START SOURCE DATA

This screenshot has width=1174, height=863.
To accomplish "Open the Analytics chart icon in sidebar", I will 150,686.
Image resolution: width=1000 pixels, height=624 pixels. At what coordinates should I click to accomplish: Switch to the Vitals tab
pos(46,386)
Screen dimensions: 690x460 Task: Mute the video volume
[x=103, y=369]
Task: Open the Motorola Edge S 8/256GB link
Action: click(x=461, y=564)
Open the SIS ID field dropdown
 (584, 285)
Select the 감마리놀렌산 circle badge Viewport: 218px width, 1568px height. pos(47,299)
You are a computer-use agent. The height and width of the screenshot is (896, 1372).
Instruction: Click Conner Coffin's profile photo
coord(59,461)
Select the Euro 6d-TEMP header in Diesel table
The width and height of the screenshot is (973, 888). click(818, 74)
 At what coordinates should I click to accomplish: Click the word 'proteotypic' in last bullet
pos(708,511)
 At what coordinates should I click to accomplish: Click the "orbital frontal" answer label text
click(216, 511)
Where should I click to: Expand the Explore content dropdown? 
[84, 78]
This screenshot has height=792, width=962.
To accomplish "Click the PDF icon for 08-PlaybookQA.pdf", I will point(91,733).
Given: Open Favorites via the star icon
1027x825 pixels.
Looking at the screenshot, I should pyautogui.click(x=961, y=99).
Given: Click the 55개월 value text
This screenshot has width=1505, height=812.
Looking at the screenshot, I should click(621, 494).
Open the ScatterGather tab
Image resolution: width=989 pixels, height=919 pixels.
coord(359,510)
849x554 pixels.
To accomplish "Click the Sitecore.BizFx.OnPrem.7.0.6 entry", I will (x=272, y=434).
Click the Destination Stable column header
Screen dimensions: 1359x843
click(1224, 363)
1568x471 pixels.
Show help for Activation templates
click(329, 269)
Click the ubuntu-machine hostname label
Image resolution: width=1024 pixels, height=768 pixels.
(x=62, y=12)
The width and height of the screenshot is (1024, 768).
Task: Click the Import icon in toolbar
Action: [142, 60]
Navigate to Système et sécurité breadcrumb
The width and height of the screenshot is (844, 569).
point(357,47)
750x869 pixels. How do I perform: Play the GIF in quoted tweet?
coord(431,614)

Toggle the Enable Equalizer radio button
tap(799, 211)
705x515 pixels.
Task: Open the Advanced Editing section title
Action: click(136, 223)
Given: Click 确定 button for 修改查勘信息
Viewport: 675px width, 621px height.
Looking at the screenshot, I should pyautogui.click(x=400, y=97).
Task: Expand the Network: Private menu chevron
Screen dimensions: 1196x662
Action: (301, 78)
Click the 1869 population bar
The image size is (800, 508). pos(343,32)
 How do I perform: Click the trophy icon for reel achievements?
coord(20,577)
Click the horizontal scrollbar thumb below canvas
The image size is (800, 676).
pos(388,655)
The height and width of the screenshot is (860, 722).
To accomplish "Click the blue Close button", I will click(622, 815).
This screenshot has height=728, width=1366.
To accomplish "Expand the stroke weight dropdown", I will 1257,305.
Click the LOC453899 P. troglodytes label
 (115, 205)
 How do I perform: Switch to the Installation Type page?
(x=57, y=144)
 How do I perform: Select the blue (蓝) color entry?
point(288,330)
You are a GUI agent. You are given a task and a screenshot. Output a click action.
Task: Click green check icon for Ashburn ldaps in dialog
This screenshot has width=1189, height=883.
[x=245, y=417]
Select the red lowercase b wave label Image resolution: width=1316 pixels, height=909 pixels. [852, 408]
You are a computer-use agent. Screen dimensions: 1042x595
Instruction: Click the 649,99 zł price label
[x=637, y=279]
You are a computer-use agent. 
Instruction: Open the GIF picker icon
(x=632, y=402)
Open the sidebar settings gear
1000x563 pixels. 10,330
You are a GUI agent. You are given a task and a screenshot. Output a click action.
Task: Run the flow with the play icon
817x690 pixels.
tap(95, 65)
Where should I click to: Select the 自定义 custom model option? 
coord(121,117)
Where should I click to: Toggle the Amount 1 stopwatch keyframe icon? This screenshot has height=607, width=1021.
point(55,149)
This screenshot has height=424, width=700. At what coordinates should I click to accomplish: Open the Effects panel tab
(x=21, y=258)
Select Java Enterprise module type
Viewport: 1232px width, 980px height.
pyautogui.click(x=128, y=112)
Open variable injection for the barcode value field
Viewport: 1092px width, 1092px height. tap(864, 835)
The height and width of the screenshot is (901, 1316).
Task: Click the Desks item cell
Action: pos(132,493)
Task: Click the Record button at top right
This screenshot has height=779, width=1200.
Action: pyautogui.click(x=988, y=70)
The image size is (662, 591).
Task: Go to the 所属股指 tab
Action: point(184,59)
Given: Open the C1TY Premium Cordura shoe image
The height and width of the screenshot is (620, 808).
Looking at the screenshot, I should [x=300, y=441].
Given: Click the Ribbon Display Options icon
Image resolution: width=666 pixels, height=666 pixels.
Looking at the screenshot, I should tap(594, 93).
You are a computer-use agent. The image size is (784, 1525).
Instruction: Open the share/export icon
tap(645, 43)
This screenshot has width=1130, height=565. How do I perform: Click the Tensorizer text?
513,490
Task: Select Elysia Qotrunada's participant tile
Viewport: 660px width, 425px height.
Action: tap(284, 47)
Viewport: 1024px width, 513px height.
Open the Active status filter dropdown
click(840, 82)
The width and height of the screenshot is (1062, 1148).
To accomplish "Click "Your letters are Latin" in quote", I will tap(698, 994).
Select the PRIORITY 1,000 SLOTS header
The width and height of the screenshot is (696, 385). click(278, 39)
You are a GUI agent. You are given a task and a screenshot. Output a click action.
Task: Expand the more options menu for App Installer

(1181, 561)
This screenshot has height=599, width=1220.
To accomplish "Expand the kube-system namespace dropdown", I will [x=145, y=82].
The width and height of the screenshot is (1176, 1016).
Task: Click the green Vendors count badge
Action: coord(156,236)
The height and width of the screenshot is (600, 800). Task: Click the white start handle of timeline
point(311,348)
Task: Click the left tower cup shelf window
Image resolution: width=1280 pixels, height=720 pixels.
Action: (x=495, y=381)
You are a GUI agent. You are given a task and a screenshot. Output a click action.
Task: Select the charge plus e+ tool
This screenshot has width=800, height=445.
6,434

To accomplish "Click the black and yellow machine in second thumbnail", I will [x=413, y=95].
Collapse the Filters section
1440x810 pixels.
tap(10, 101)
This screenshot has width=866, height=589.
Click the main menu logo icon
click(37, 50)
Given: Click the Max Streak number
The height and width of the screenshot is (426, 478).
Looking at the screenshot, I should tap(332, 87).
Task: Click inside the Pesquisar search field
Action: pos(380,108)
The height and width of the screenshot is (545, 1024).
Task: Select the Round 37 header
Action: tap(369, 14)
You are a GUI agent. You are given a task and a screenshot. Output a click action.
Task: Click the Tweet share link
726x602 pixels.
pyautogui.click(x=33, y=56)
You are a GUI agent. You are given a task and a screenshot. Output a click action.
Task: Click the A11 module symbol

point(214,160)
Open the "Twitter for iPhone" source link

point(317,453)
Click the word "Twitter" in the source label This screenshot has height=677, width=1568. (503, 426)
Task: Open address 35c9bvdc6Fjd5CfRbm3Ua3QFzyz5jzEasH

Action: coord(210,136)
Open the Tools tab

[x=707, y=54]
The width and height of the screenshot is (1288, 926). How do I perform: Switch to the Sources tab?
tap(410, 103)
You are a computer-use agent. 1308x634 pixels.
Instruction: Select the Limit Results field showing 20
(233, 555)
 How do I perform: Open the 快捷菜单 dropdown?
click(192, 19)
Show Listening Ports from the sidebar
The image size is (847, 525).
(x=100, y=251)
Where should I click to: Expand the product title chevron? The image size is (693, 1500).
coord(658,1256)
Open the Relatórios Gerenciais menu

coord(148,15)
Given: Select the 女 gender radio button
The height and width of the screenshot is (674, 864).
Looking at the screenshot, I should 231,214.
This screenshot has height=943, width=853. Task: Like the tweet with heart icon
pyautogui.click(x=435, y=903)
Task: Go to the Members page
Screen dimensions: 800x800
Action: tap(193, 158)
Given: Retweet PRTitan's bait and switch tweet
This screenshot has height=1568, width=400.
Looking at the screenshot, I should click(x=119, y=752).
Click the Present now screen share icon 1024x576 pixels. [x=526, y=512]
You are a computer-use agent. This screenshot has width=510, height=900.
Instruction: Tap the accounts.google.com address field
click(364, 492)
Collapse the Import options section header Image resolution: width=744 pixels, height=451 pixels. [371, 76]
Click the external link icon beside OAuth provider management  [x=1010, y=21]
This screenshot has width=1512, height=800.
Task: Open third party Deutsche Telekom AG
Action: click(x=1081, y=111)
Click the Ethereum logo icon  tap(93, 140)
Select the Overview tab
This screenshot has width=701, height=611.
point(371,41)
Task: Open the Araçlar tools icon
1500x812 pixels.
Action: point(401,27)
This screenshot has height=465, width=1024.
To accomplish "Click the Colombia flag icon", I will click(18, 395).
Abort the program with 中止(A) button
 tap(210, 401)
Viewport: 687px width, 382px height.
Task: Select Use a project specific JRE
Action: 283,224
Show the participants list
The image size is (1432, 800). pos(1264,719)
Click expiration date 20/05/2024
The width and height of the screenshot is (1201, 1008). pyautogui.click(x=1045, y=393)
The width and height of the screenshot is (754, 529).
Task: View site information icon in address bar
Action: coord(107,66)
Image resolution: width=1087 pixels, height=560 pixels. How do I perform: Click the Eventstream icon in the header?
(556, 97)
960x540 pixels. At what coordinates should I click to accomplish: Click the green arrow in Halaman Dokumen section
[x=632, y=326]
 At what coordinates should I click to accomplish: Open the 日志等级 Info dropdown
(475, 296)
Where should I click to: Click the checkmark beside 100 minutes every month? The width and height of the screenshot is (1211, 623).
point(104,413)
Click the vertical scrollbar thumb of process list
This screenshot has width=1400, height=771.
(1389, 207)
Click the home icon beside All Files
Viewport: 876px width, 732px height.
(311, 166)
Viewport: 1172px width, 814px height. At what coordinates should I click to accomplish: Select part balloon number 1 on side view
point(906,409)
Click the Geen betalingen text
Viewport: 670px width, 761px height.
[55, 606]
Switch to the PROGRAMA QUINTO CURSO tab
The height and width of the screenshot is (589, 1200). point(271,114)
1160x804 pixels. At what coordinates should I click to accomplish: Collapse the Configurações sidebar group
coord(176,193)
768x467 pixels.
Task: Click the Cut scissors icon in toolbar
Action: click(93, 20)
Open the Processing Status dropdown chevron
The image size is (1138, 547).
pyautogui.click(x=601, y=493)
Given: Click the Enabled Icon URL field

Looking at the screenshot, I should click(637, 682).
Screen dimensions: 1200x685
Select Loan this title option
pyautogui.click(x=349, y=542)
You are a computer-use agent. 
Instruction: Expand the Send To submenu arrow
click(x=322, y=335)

END SOURCE DATA

## [PROBLEM TO SOLVE]
Reproduce the entries exactly, starting at their first line and stopping after the line with "This screenshot has height=792, width=962.".

## [SOLVED EXERCISE]
This screenshot has width=1174, height=863.
To accomplish "Open the Analytics chart icon in sidebar", I will 150,686.
Image resolution: width=1000 pixels, height=624 pixels. At what coordinates should I click to accomplish: Switch to the Vitals tab
pos(46,386)
Screen dimensions: 690x460 Task: Mute the video volume
[x=103, y=369]
Task: Open the Motorola Edge S 8/256GB link
Action: click(x=461, y=564)
Open the SIS ID field dropdown
 (584, 285)
Select the 감마리놀렌산 circle badge Viewport: 218px width, 1568px height. pos(47,299)
You are a computer-use agent. The height and width of the screenshot is (896, 1372).
Instruction: Click Conner Coffin's profile photo
coord(59,461)
Select the Euro 6d-TEMP header in Diesel table
The width and height of the screenshot is (973, 888). click(818, 74)
 At what coordinates should I click to accomplish: Click the word 'proteotypic' in last bullet
pos(708,511)
 At what coordinates should I click to accomplish: Click the "orbital frontal" answer label text
click(216, 511)
Where should I click to: Expand the Explore content dropdown? 
[84, 78]
This screenshot has height=792, width=962.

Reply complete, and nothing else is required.